Квартира у Тонышева была небольшая, всего в три комнаты, действительно очень хорошая. «Ему никак нельзя сказать, что я люблю все красивое. Мебель, разумеется, стильная, но лучше об этом не говорить: можно и напутать». Свойственное ей чутье подсказывало ей, как приблизительно надо с ним говорить. В кабинете у среднего из трех окон стоял большой письменный стол с покатой крышкой.

– Вы верно видели в Лувре похожее бюро, принадлежавшее Людовику Пятнадцатому, – сказал он. – Разумеется, то неизмеримо лучше, но и мое недурное, мне посчастливилось купить на редкость дешево! Я был просто счастлив в тот день!

Люда поддерживала разговор осторожно. Подходя к картинам, старалась незаметно прочесть подписи и очень хвалила, особенно картины новых художников. Это видимо доставляло ему удовольствие, хотя он сразу огорченно заметил, что его гостья мало смыслит в искусстве. У длинной стены были шкапы с книгами. На столах лежали разные издания в дорогих переплетах. «Верно, если капнуть чаем, он сойдет с ума от горя…» На шкапах стояли бюсты Пушкина, Тургенева, Чайковского. «А этот кто? Кажется, поэт Алексей Толстой? Он-то почему?»

– Сколько у вас книг! Завидую, – сказала она. Тонышев улыбнулся.

– Помните у Гоголя обжору Петра Петровича Петуха. Каждый из нас на что-нибудь Петух, если можно так выразиться. Он на еду, я на книги. А вы на что Петух?

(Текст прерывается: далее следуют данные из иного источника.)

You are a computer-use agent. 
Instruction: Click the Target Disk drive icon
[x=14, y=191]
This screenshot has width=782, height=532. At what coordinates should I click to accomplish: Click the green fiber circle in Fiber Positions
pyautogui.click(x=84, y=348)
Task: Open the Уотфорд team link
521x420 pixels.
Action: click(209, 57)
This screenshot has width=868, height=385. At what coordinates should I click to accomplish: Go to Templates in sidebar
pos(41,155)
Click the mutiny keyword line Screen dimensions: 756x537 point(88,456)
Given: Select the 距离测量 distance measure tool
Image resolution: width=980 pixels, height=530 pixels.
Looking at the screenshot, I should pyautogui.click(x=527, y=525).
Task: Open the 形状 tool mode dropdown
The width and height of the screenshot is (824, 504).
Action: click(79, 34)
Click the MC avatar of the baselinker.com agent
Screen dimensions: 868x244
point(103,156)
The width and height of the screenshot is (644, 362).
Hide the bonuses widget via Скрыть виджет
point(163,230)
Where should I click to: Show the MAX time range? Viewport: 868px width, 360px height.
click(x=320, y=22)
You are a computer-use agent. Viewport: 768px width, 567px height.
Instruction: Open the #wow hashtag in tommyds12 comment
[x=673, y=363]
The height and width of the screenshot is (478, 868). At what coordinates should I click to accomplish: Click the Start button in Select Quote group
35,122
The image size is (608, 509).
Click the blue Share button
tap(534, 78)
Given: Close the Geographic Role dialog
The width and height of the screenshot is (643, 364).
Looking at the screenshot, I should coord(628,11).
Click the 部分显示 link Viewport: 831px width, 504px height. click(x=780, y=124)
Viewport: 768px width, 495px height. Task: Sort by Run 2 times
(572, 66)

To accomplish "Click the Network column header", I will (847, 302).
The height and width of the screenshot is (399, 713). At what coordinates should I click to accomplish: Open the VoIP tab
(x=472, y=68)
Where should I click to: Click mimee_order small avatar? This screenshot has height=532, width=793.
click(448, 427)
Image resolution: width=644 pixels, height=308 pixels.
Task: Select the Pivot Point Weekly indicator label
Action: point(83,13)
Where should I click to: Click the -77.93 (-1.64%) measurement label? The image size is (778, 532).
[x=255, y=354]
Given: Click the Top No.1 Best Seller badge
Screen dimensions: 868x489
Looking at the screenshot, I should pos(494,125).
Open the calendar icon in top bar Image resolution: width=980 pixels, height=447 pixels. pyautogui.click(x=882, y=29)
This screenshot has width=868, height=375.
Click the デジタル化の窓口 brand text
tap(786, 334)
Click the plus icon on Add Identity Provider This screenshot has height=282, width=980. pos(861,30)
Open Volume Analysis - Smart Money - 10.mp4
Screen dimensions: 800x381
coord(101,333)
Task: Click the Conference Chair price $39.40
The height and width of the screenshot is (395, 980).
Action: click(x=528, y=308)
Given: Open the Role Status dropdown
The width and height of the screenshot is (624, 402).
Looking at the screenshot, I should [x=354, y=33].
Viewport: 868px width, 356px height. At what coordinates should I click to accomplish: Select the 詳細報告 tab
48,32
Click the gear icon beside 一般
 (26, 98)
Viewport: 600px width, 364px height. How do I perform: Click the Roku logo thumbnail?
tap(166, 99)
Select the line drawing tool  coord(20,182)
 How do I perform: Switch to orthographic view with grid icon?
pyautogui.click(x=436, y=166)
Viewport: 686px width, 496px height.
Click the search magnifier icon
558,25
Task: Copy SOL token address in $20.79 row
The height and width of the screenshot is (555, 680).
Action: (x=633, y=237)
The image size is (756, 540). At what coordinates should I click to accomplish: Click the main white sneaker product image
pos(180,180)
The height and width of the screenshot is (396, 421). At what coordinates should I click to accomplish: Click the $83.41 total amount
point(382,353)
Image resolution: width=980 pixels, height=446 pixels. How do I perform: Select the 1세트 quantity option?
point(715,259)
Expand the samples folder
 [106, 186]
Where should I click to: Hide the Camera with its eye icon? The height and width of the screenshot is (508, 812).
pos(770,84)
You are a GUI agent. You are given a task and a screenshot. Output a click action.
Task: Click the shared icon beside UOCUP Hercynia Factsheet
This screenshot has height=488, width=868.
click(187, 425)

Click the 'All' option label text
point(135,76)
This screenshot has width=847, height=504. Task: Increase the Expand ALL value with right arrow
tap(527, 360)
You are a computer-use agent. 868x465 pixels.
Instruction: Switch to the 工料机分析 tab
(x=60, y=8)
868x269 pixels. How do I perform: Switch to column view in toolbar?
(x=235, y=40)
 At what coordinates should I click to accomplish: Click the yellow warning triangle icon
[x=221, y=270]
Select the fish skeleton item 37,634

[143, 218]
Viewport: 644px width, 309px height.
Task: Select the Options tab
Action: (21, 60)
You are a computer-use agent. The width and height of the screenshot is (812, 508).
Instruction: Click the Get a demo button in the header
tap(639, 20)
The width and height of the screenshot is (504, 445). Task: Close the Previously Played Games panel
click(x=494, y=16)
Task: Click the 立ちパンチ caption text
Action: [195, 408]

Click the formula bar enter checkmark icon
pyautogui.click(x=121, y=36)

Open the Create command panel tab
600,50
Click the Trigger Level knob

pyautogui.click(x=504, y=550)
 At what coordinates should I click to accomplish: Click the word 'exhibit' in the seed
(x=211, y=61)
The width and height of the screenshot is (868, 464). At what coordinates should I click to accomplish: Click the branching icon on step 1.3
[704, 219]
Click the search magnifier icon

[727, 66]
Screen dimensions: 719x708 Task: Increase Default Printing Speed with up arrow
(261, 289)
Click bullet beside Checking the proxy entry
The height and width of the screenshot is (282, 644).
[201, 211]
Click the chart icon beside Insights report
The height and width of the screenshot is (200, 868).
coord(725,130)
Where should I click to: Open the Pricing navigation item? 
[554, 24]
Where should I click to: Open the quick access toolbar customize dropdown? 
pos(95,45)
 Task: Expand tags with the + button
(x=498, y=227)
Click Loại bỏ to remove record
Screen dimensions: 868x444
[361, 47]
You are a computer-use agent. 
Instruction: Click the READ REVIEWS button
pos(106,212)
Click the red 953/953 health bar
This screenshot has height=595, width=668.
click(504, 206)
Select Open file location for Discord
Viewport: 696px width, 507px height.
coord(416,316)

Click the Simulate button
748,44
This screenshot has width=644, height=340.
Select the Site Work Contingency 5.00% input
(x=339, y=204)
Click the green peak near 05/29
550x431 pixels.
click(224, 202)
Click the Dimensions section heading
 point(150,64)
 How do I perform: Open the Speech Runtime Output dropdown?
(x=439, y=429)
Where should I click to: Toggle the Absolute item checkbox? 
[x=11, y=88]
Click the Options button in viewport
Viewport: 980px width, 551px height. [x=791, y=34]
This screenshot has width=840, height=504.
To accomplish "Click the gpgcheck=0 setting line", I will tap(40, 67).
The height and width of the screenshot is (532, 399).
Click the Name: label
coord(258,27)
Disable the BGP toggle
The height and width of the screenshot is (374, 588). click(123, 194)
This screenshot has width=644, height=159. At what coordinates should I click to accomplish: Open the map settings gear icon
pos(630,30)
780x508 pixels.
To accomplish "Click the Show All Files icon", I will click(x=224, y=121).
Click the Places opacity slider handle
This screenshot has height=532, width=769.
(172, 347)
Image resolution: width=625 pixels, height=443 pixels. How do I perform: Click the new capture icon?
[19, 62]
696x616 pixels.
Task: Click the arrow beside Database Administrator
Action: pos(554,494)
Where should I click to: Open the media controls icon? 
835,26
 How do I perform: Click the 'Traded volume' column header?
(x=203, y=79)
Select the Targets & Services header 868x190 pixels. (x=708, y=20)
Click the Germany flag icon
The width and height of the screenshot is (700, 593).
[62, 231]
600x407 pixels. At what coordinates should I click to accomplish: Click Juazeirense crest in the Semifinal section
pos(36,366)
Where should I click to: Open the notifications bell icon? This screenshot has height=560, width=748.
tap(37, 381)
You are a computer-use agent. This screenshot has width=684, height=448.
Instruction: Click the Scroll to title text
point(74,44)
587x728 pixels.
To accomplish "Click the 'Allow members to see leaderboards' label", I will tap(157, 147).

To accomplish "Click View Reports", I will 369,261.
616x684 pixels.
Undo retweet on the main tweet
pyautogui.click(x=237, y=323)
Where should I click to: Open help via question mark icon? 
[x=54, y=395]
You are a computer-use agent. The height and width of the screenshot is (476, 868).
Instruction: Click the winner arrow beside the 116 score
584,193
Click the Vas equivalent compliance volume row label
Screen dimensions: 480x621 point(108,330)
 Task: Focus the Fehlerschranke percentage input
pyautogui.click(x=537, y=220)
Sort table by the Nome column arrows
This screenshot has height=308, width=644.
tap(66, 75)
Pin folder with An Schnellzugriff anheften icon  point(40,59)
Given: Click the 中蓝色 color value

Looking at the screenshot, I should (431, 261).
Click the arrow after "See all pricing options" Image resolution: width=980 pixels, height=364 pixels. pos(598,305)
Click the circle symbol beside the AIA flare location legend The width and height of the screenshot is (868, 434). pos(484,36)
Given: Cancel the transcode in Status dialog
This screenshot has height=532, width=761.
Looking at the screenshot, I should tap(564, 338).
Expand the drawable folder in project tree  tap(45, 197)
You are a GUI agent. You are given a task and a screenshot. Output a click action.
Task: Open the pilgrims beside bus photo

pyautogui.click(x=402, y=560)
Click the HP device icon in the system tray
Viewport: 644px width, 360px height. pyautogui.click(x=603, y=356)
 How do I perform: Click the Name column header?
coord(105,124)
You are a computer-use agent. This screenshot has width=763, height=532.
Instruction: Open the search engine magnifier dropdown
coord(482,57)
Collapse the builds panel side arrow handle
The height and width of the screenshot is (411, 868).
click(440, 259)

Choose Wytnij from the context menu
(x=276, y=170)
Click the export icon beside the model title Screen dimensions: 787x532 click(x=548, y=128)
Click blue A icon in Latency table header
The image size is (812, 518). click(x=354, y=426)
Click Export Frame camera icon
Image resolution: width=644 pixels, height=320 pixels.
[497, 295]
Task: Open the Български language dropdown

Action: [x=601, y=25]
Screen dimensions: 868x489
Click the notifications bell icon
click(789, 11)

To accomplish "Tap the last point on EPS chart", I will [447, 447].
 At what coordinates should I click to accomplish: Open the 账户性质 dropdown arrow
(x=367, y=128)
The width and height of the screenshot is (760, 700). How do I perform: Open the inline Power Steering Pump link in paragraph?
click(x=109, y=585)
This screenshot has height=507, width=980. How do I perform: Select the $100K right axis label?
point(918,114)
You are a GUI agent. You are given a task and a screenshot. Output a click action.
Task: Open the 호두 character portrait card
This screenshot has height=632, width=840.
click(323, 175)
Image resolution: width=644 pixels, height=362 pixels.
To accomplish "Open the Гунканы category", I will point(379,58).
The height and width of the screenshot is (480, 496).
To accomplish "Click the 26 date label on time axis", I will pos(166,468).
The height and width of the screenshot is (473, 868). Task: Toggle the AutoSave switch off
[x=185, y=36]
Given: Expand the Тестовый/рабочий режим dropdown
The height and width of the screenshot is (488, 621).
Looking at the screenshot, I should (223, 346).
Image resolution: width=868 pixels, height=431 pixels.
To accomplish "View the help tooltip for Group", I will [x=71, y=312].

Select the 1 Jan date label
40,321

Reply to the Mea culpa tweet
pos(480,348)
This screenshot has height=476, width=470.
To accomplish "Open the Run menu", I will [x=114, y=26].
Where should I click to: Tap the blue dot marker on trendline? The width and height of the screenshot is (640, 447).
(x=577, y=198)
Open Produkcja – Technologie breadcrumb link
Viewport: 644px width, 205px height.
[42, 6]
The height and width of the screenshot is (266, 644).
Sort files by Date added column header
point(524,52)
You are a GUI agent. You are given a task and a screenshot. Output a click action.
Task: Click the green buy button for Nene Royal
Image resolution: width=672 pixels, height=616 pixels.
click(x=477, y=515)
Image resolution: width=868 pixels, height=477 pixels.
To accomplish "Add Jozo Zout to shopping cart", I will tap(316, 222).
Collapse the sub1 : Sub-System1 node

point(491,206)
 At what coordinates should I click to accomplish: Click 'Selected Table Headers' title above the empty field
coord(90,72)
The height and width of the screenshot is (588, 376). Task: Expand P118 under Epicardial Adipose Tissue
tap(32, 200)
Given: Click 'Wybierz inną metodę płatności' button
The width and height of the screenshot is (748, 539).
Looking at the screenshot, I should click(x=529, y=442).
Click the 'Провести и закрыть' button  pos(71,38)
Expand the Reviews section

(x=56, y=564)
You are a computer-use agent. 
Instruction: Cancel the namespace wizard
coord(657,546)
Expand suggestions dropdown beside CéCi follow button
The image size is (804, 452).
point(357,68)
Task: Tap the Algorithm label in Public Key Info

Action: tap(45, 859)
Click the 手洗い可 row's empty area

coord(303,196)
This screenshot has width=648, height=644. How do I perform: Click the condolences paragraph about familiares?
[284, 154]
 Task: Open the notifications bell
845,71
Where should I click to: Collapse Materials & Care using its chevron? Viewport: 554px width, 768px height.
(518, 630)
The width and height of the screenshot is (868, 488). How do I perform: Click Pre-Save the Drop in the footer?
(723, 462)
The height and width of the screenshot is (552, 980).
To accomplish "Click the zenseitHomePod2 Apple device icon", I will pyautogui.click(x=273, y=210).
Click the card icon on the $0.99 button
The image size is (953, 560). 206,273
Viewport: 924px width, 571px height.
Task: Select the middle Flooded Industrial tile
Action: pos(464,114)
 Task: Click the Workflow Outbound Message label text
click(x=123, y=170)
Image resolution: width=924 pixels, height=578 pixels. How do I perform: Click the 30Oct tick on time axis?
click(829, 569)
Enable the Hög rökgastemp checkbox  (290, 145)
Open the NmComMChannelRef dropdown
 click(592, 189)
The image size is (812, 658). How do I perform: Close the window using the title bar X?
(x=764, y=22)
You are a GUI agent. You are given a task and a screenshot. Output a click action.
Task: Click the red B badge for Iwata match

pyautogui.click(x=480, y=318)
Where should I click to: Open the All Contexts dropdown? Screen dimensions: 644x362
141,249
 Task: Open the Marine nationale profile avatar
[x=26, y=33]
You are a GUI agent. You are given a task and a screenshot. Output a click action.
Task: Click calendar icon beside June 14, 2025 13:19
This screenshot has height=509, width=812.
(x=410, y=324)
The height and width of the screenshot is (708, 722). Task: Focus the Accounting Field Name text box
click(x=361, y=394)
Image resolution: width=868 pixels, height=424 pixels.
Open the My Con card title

– Ни на что, – подумав, ответила Люда с досадой. – У вас на шкапу Пушкин и Чайковский. Я очень люблю их сочетание. «Евгений Онегин» моя любимая опера.

– Хоть тут мы с вами вполне сходимся.

– Не удивляйтесь, в искусстве я люблю не только революционное.

– И слава Богу!

– А вы играете на рояле?

– В молодости учился.

– «В молодости»! Значит, теперь вы «стары»?

– Мне тридцать три года, Людмила Ивановна. Все главное уже позади. На что новое может надеяться тридцатитрехлетний человек? Ведь это уже почти старость, а? Играть же я перестал, когда впервые услышал Падеревского. Сделалось совестно, что я смею играть на рояле. Тогда начал интересоваться живописью.

– Почему, кстати, у вас эта вещь над диваном в двух экземплярах?

– Это мой трюк! – сказал Тонышев. – Та, что слева, это моей работы: подделка под сангину восемнадцатого века. А рядом оригинал. Не удивляйтесь, подделывать нетрудно. Я нашел в лавке старьевщика очень старую бумагу, подверг ее действию дыма, чуть обжег где-то концы, намалевал и ввожу в заблуждение знакомых. Кажется, похоже?

– Очень похоже! Так вы умеете и «малевать»? Вы, я вижу, эстет?

– Знаю, что так называются не одаренные творческими способностями люди и что быть «эстетом» очень гадко.

– Я этого и в мыслях не имела!

– Будто?.. В эту трущобу ехать еще рановато. Посидим немного у меня. Я вас ничем не угощаю?

– Помилуйте, после такого обеда!

«Никаких мопассановских намерений у него, очевидно, и не было. Просто хотел мне показать свои сокровища. Ну, и слава Богу! Да я, конечно, и не допустила бы», – подумала Люда.

Она действительно никогда никаких похождений не имела и порою сама этому удивлялась: «Все-таки несколько «страстных слов» мог бы из себя выдавить. Джамбул был предприимчивее, хотя и с ним не было ничего. Там просто помешал Съезд! Очень он добивался, но уехал из Лондона без большого сожаленья. Правда, на прощанье поцеловались. Он сказал, как будто даже с угрозой: «Мы скоро встретимся», но, должно быть, думал: «Не хочешь – не надо, найду другую». Где же мы встретимся? Писал он из Женевы довольно мило», – вспоминала Люда с улыбкой. Думала о Джамбуле и поддерживала разговор с Тонышевым. «Этот царский дипломат по-своему тоже мил, но он чужого мира, и какое же сравнение с Джамбулом!»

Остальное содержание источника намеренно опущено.